Understanding Snapshots in Object Storage
Snapshots are a frozen point in time of the storage “log.” They are created by placing a marker at a specific temporal state of the stored data. In addition to revealing everything that’s happened to the state of the data up until that point, snapshots help organizations recover from a cybersecurity attack or implement disaster recovery.
Another potential benefit for organizations is that “because you know the data’s not going to get mutated or changed, you don’t need to copy the entire data set,” Tariq commented.
This approach potentially creates substantial cost benefits. Because there are no copies, organizations can make snapshots of data of any scale without paying more for larger storage quantities. They can also implement as many snapshots as they need, be that hourly, daily, weekly or every half hour, to accommodate their applications.

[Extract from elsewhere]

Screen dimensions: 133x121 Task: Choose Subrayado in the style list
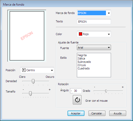pos(84,62)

Most of all, snapshots enable bucket forking, which involves “creating parallel timelines of the data without doing any copying,” Tariq said.
How Bucket Forking Supports Machine Learning
For multiagent machine learning (ML) experiments, instantaneous, scalable bucket forking helps data scientists experiment with different versions of data and models. Versioning built directly into storage eliminates the need for external version management tooling, encouraging earlier and faster experimentation.
“When you have a shared data set and want to run multiple experiments with it, with Tigris, it’s straightforward to run them in an isolated manner,” Tariq said. “You just fork it.”
This approach may be even more beneficial for deploying agents, particularly in terms of successfully monitoring, governing and auditing them. “If you have a coding agent and the agent makes mistakes, you can do snapshots every time agents make a change,” Tariq said.
Afterward, organizations can simply roll back the data to before the mistake occurred and update the agent’s functionality accordingly.
Many agentic systems employ agents working in parallel, presenting challenges not only with collisions but also with managing their environments. “When multiple agents share the same development environment, forking provides safety and isolation,” Tariq continued.
By using a fork per agent, organizations can help ensure safety, isolation and point-in-time control.
The Technology Behind Forking: FoundationDB
Versioning, a critical enabler of bucket forking and snapshots, is attributed to the metadata stored in FoundationDB, a distributed, ordered key-value store in which “the key range is ordered,” Tariq said.
The keys are the metadata — primarily consisting of information about the buckets and their objects, the key to the object and the version of the data. The versioning supports bucket forking and snapshots by providing multiplicities of the metadata of the same object.
As Tariq explained: “When I write an object once, it starts at version zero. Then, when I write the next copy, it starts at the next version, and so on and so forth.”
Although FoundationDB stores the keys or metadata “pointers” about the objects, the underlying data is kept on disk in a file store. That data isn’t actually copied, which is what enables organizations to fork data and begin working on it like it was a copy — without doubling the amount of storage they’re paying for.
This approach is primed for regulatory compliance and data governance use cases since “you automatically get this verifiable audit trail of all the changes that were performed on storage,” Tariq explained.
Broad Applicability Across Industries
The underlying value of Tigris Data’s bucket forking isn’t the ease, simplicity or cost-saving measures it provides for working with test data sets or backups.
The most important factor is that these benefits, including disaster recovery, auditability, data science experimentation, multiagent deployments and more, are horizontally applicable across industries and use cases. They fuel development in any facet of the data landscape while providing immutable records of everything that was done to the data — without copying it.